Another surgery, another long rehabilitation stood in front of him. This time, however, he wasn’t able to make a quick recovery. He missed the 2011 season while trying to recover.
But the knee never felt right. A scope surgery in January 2012 was performed to clean up his meniscus. It still wasn’t right. It buckled easily. Swelling was a constant headache. Jumping bothered it. Bending a certain way was painful.
It wasn’t worth continuing to play, was it? Another blow to a knee that had seen four surgeries?
‘You’re not taking football from me’
Anderson was sitting on an examining table in the TCU training room in the winter of 2012 with dread and anger swirling around his head. He was there for a meeting with his mom, Patterson and Dr.
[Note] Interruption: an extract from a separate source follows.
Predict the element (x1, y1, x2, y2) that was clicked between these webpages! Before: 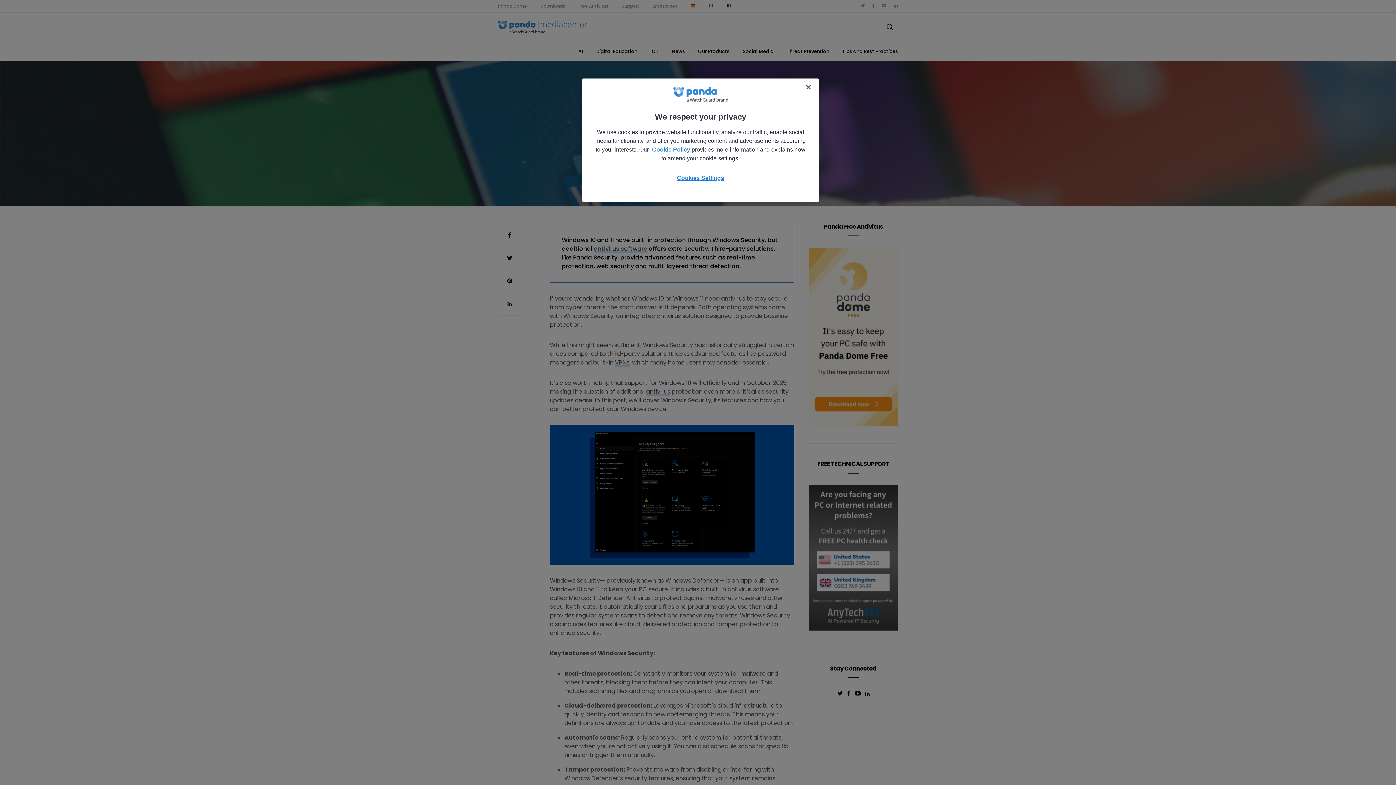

Joe Milne, TCU’s associate team orthopedic physician.
Milne started addressing the group, explaining that Anderson was in danger of permanently damaging his knee. Anderson lay down on his back.
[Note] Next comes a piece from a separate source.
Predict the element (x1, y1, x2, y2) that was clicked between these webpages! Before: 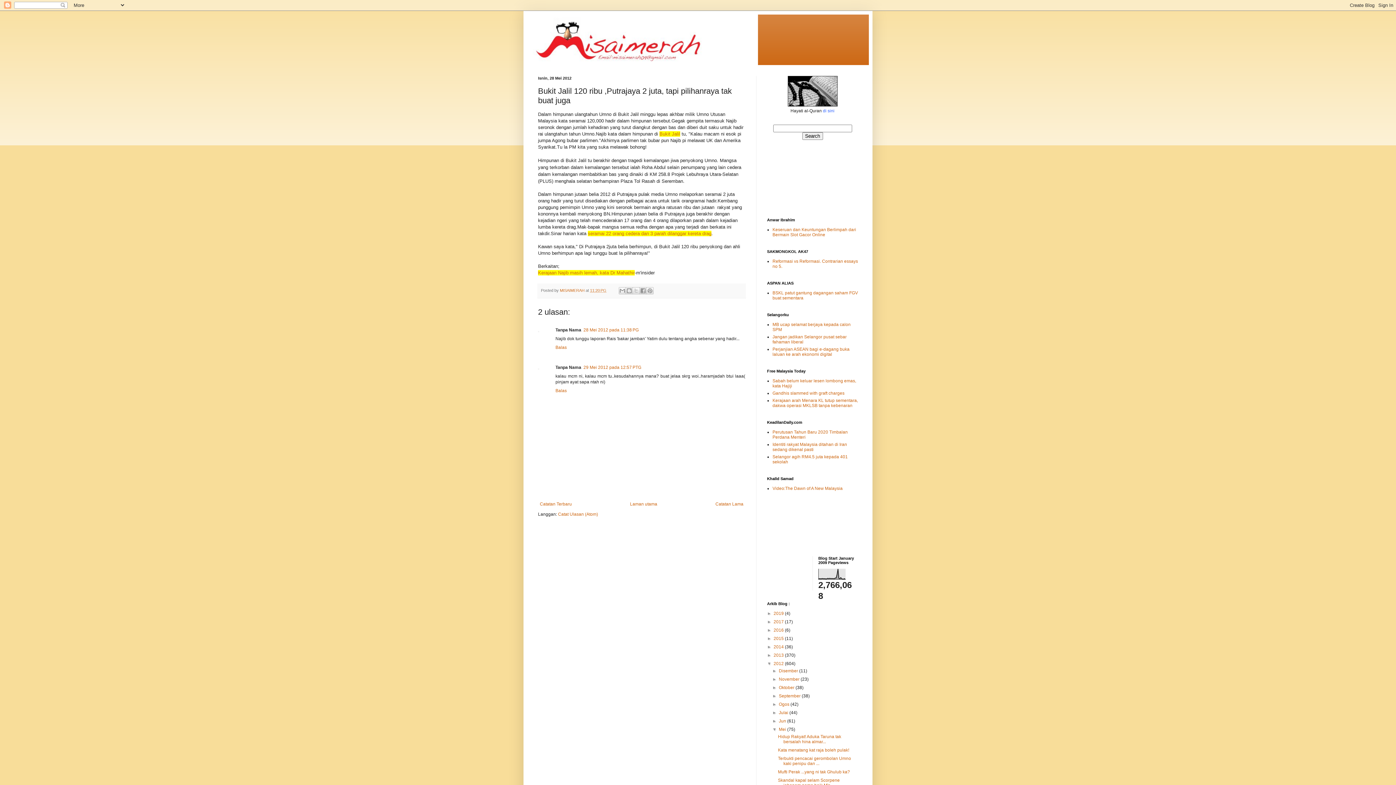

“Matthew is not listening to you,” Gibbs said to Milne. “He’s shut down.”
Patterson asked Anderson to sit back up. What’s wrong, Patterson asked.
“You’re not taking football from me,” he told them.
Patterson and Milne explained that they were thinking of his health 10 years in the future.
“Dr. Milne was just looking down the road and what’s going to happen. If I keep messing up my knee I could be in a wheelchair by the age of 30,” Anderson said. “It came up and it kind of hit me. Do I want to continue or do I stop playing? I knew in my heart I wasn’t ready to stop playing, so why quit?”
Milne looked at Gibbs. “How do you feel about this?” he asked.
Gibbs had already seen all the work her son had gone through after several surgeries and the endless hours of rehab. And now, after all that, with the 2012 season unlikely, she worried about Matt’s health in the long run. She was scared for Matt and heartbroken that the game he had played since he was 6 was about to be taken from him.
“You want to protect your child, you don’t want to see your child get hurt anymore,” she said. “You understand what they’re talking about. But how do you look at your child and say, ‘I’m sorry, your dream is over.’”
So she didn’t.
“I looked at Matthew and said, ‘You’re a big boy. This is your decision. Whatever is going to make you happy I will support you 100 percent,’ and that’s what we did.”
Patterson said he would gladly accept Anderson on the team if that’s what he wanted. It was. No one was taking football away from him yet.
“I wasn’t going to settle for that,” Anderson said. “I’m probably not going to go to the league, so I might as well enjoy the time I have here. I’ve got two more years of football here, so why not continue it? If I can’t be a star player on the field I can help by being on the scout team. I can do anything to help push this team to win a championship or something. So why not try?”
Loving the game
But after a scope in January to clean out his knee, it felt better than it ever had. Suddenly, there was no pain. Anderson, now 6-3, 250 pounds, had a great spring and was listed behind Devonte Fields on the depth chart. Then, Fields’ two-game suspension in May for breaking unspecified team rules made Anderson the starter.
Gibbs struggles to find the words to match how the events in her son’s life have unfolded.
“I’m so looking forward to this game; words can’t even describe the emotions,” she said. “To see what that kid has gone through and to see him still standing there, and he hasn’t given up, and he’s going to play. The fact that that baby’s dream is still there and he’s still pursuing it? I am beyond proud of him.
“I can’t even explain how I feel about Matthew. He’s a wonderful kid.”
For Matt, returning to the field where his TCU career began is enough.
“It actually is a dream come true. It just kind of shows me that my determination not to quit and to push through the hard times was worth it, that there is a light at the end of the tunnel,” he said. “That’s basically how I feel right now, regardless if I am starting or just doing special teams.
“I’m just happy to be part of the team and out on the field contributing in any way I possibly can. Starting or not, as long as I get to play.”